Document extract:
* Start *

In these embodiments, the energy stores (batteries) can be removed from the propulsion system and recharged using the ground-based charging system. Pre-charged energy stores (batteries) can be used to replace the removed energy stores (batteries). The energy stores (batteries) can be removed from the propulsion system replaced while the aircraft is on the ground. This can advantageously reduce the turnaround time of the aircraft.

Each propulsion module may comprise a power converter, such as an inverter, configured to convert DC electrical power from the energy store to AC power required by the motor. Thus, each energy store may be configured to supply electrical energy to the motor via a power converter (and each propulsion module may be configured such that the motor of the propulsion module receives electrical energy only from the energy store of the propulsion module via the power converter). Each power converter may be configured to control the (amplitude and/or frequency of the) electrical energy supplied to the motor.

Each controller may be configured to control its respective motor in any suitable manner. Each controller may be configured to control (at least) the motor's speed and/or torque. The controller may control its motor by controlling the (amplitude and/or frequency of the) electrical energy supplied to the motor (e.g. in the manner of a motor drive). The controller may control its motor by controlling the power converter. Each controller may be configured to control its respective motor in response to one or more inputs, e.g. from a master controller.

Each controller may be configured to control the energy store in any suitable manner. Each controller may be configured to control the energy store so as to protect the energy store from operating outside its safe operating area and/or to balance the energy store. The controller may control its energy store in the manner of battery management unit (BMU). Each controller may be configured to control its respective energy store in response to one or more inputs, e.g. from a master controller and/or from sensors of the energy store.

The controller may comprise or may form part of an integrated motor drive and battery management unit (BMU).

Each propulsion module is configured such that the motor of the propulsion module receives electrical energy only from the energy store of the (same) propulsion module (and not from any of the other energy stores). Correspondingly, each energy store may be configured such that it provides electrical energy only to the motor of the (same) propulsion module (and not to any of the other motors). In other words, each motor's electrical power is isolated from each other motor's electrical power. That is, each energy store (battery) is dedicated to a single motor, namely the motor of that energy store's module.

As described above, this eliminates the need for a DC distribution network, improves the EMI and EMC properties of the system, and provides a fault tolerant, flexible and scalable architecture.

Each propulsion module may be configured as an integrated unit. Thus, each propulsion module may comprise a housing, wherein the motor, energy store, and the controller are housed in the housing.

The motor and/or the energy store (battery) may each have an approximately cylindrical shape. The motor may have a central axis (e.g. the axis of the motor's rotor), which may define an axial direction. The energy store (battery) may be mounted adjacent to the motor, such as axially behind the motor (that is, on the side of the motor opposite to the side of the motor at which the propeller (or fan) is located). The energy store (battery) may be mounted co-axially adjacent to the motor. The motor may have a first outer diameter (in a radial direction that is orthogonal to the axial direction), and the energy store (battery) may have a second outer diameter that is approximately equal to the first outer diameter.

The propulsion system may comprise any (plural) number of propulsion modules, such as two or more, three or more, five or more, ten or more, fifteen or more, twenty or more, thirty or more, or fifty or more propulsion modules.

* End *

(Source data)
* Start *

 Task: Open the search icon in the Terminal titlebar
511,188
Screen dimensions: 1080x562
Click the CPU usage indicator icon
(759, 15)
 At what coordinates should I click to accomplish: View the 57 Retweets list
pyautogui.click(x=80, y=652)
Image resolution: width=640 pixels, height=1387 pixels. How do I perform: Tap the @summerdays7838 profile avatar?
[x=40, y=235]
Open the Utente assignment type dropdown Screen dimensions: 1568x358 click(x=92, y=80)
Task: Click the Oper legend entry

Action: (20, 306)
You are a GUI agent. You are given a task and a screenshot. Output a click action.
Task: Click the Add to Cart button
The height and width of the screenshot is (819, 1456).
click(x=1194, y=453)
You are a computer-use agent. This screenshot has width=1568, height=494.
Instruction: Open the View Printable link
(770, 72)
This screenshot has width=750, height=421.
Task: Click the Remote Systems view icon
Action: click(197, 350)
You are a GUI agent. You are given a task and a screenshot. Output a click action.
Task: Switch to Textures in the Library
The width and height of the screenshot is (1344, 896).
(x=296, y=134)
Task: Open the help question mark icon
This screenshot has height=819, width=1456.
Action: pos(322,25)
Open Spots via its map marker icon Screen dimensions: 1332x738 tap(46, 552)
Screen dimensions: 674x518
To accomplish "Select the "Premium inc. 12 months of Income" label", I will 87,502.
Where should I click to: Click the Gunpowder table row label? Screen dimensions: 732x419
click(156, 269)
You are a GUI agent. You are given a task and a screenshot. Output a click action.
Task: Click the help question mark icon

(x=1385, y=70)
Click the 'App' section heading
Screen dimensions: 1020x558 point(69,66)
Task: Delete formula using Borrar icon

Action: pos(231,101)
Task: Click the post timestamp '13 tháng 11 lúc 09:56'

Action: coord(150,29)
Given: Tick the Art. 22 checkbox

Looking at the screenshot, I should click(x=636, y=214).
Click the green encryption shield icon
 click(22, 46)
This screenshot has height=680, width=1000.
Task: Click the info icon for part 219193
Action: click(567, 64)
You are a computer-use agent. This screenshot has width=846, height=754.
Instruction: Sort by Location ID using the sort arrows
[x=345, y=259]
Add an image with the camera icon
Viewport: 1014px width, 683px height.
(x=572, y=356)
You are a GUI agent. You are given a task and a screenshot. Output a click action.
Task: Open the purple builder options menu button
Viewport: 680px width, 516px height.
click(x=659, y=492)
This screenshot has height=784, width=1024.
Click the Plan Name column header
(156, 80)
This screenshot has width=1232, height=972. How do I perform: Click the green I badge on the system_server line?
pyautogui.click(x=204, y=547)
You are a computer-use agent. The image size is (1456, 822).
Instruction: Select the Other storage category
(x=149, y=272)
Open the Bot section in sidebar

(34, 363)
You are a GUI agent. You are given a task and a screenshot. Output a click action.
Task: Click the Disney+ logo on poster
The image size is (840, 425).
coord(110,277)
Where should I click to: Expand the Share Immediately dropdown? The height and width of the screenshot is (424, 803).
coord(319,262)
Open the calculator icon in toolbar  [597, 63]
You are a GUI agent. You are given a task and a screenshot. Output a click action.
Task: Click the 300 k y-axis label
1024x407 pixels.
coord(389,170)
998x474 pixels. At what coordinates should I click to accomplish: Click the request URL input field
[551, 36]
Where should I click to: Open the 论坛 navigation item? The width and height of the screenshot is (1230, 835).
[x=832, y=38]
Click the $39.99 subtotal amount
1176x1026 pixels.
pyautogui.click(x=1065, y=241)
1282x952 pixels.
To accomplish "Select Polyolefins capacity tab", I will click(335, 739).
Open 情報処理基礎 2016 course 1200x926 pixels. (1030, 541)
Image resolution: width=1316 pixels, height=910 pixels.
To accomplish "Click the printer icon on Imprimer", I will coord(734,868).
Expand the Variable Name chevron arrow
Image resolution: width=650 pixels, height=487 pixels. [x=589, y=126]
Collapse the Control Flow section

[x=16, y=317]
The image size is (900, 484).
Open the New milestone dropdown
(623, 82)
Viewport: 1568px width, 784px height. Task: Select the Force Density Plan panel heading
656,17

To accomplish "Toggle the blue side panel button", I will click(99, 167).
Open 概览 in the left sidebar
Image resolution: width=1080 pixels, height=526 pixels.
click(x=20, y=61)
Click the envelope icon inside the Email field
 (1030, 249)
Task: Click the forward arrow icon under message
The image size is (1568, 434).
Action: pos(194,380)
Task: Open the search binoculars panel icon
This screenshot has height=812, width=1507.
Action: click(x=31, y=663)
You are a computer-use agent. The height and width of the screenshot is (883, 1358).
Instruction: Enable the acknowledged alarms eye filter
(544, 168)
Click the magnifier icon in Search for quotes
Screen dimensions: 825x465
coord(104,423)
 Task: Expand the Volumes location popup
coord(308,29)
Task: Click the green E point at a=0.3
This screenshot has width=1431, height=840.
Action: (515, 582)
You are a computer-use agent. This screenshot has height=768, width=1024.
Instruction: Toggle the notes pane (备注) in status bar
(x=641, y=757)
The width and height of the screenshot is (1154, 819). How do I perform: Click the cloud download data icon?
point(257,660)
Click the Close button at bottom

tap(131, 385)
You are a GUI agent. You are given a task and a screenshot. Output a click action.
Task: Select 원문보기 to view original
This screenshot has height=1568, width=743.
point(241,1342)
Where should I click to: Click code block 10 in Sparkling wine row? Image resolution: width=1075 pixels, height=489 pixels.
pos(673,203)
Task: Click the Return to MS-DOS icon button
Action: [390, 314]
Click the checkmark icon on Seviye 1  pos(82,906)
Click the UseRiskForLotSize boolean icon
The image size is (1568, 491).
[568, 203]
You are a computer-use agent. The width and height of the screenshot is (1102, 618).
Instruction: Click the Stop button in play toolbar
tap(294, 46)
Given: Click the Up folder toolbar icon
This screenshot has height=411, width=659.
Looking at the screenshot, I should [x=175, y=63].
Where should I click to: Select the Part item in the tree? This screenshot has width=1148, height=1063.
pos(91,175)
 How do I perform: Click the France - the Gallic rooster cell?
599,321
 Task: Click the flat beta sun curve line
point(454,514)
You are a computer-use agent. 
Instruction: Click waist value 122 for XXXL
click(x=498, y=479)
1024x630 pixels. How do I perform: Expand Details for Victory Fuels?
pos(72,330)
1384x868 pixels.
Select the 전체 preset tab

* End *

To be done:
1. Transcribe the passage of the propulsion module text between "The motor and/or" and "first outer diameter.", inclusive.
2. Show each line of the listing that contains the string "item".

Solutions to the problems:
1.
The motor and/or the energy store (battery) may each have an approximately cylindrical shape. The motor may have a central axis (e.g. the axis of the motor's rotor), which may define an axial direction. The energy store (battery) may be mounted adjacent to the motor, such as axially behind the motor (that is, on the side of the motor opposite to the side of the motor at which the propeller (or fan) is located). The energy store (battery) may be mounted co-axially adjacent to the motor. The motor may have a first outer diameter (in a radial direction that is orthogonal to the axial direction), and the energy store (battery) may have a second outer diameter that is approximately equal to the first outer diameter.

2.
Where should I click to: Open the 论坛 navigation item? The width and height of the screenshot is (1230, 835).
Where should I click to: Select the Part item in the tree? This screenshot has width=1148, height=1063.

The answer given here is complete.